Stated goal: Reproduce every line of the data below, switching each "computer-use agent" to "desktop assistant" and leaving everything else unchanged.

The records:
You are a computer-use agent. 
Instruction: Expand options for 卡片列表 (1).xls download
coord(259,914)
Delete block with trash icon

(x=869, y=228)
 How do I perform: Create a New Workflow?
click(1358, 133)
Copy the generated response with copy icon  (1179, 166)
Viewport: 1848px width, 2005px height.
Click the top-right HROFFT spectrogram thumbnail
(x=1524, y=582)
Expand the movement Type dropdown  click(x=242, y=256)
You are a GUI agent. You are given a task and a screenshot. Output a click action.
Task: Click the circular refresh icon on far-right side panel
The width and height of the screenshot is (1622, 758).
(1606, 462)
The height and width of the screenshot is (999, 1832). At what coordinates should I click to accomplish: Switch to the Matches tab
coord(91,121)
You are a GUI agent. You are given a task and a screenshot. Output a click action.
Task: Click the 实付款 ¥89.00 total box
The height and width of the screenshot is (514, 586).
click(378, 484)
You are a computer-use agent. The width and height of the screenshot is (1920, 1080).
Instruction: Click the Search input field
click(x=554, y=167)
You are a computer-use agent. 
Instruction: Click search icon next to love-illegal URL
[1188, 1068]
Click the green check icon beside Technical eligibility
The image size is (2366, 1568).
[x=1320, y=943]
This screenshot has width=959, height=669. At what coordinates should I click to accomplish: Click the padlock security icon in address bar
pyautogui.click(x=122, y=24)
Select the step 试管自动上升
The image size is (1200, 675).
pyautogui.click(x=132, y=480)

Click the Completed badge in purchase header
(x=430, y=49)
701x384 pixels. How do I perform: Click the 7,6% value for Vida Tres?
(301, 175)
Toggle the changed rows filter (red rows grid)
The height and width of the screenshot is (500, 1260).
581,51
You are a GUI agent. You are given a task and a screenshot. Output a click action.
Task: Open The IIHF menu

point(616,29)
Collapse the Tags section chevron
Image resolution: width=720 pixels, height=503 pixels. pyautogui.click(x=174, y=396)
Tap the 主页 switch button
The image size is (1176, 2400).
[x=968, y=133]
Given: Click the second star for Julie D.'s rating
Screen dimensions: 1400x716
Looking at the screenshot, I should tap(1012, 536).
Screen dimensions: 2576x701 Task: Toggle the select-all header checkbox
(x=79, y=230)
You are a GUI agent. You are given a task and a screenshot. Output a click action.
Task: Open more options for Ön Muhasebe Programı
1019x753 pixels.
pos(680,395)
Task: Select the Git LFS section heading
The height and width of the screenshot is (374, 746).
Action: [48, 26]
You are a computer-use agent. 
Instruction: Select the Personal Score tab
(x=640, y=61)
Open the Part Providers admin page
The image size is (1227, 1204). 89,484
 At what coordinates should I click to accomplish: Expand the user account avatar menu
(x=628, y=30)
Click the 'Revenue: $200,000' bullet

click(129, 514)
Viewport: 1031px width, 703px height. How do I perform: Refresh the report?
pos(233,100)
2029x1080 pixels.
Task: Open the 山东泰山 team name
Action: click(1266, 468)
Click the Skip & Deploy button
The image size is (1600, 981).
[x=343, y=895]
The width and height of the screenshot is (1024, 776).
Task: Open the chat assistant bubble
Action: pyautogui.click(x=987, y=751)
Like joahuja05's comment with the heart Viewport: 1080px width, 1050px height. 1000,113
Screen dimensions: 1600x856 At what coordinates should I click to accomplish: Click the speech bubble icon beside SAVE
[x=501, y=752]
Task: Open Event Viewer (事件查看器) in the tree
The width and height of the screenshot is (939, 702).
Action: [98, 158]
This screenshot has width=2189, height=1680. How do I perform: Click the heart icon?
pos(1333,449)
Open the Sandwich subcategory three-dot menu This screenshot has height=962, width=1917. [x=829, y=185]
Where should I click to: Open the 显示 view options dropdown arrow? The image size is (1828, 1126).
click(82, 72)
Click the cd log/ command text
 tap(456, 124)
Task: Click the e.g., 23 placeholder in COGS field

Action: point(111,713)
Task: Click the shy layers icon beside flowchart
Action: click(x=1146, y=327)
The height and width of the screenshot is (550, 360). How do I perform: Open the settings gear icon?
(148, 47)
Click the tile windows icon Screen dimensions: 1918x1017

Written response:
You are a desktop assistant. 
Instruction: Expand options for 卡片列表 (1).xls download
coord(259,914)
Delete block with trash icon

(x=869, y=228)
 How do I perform: Create a New Workflow?
click(1358, 133)
Copy the generated response with copy icon  (1179, 166)
Viewport: 1848px width, 2005px height.
Click the top-right HROFFT spectrogram thumbnail
(x=1524, y=582)
Expand the movement Type dropdown  click(x=242, y=256)
You are a GUI agent. You are given a task and a screenshot. Output a click action.
Task: Click the circular refresh icon on far-right side panel
The width and height of the screenshot is (1622, 758).
(1606, 462)
The height and width of the screenshot is (999, 1832). At what coordinates should I click to accomplish: Switch to the Matches tab
coord(91,121)
You are a GUI agent. You are given a task and a screenshot. Output a click action.
Task: Click the 实付款 ¥89.00 total box
The height and width of the screenshot is (514, 586).
click(378, 484)
You are a desktop assistant. The width and height of the screenshot is (1920, 1080).
Instruction: Click the Search input field
click(x=554, y=167)
You are a desktop assistant. 
Instruction: Click search icon next to love-illegal URL
[1188, 1068]
Click the green check icon beside Technical eligibility
The image size is (2366, 1568).
[x=1320, y=943]
This screenshot has width=959, height=669. At what coordinates should I click to accomplish: Click the padlock security icon in address bar
pyautogui.click(x=122, y=24)
Select the step 试管自动上升
The image size is (1200, 675).
pyautogui.click(x=132, y=480)

Click the Completed badge in purchase header
(x=430, y=49)
701x384 pixels. How do I perform: Click the 7,6% value for Vida Tres?
(301, 175)
Toggle the changed rows filter (red rows grid)
The height and width of the screenshot is (500, 1260).
581,51
You are a GUI agent. You are given a task and a screenshot. Output a click action.
Task: Open The IIHF menu

point(616,29)
Collapse the Tags section chevron
Image resolution: width=720 pixels, height=503 pixels. pyautogui.click(x=174, y=396)
Tap the 主页 switch button
The image size is (1176, 2400).
[x=968, y=133]
Given: Click the second star for Julie D.'s rating
Screen dimensions: 1400x716
Looking at the screenshot, I should tap(1012, 536).
Screen dimensions: 2576x701 Task: Toggle the select-all header checkbox
(x=79, y=230)
You are a GUI agent. You are given a task and a screenshot. Output a click action.
Task: Open more options for Ön Muhasebe Programı
1019x753 pixels.
pos(680,395)
Task: Select the Git LFS section heading
The height and width of the screenshot is (374, 746).
Action: [48, 26]
You are a desktop assistant. 
Instruction: Select the Personal Score tab
(x=640, y=61)
Open the Part Providers admin page
The image size is (1227, 1204). 89,484
 At what coordinates should I click to accomplish: Expand the user account avatar menu
(x=628, y=30)
Click the 'Revenue: $200,000' bullet

click(129, 514)
Viewport: 1031px width, 703px height. How do I perform: Refresh the report?
pos(233,100)
2029x1080 pixels.
Task: Open the 山东泰山 team name
Action: click(1266, 468)
Click the Skip & Deploy button
The image size is (1600, 981).
[x=343, y=895]
The width and height of the screenshot is (1024, 776).
Task: Open the chat assistant bubble
Action: pyautogui.click(x=987, y=751)
Like joahuja05's comment with the heart Viewport: 1080px width, 1050px height. 1000,113
Screen dimensions: 1600x856 At what coordinates should I click to accomplish: Click the speech bubble icon beside SAVE
[x=501, y=752]
Task: Open Event Viewer (事件查看器) in the tree
The width and height of the screenshot is (939, 702).
Action: [98, 158]
This screenshot has width=2189, height=1680. How do I perform: Click the heart icon?
pos(1333,449)
Open the Sandwich subcategory three-dot menu This screenshot has height=962, width=1917. [x=829, y=185]
Where should I click to: Open the 显示 view options dropdown arrow? The image size is (1828, 1126).
click(82, 72)
Click the cd log/ command text
 tap(456, 124)
Task: Click the e.g., 23 placeholder in COGS field

Action: point(111,713)
Task: Click the shy layers icon beside flowchart
Action: click(x=1146, y=327)
The height and width of the screenshot is (550, 360). How do I perform: Open the settings gear icon?
(148, 47)
Click the tile windows icon Screen dimensions: 1918x1017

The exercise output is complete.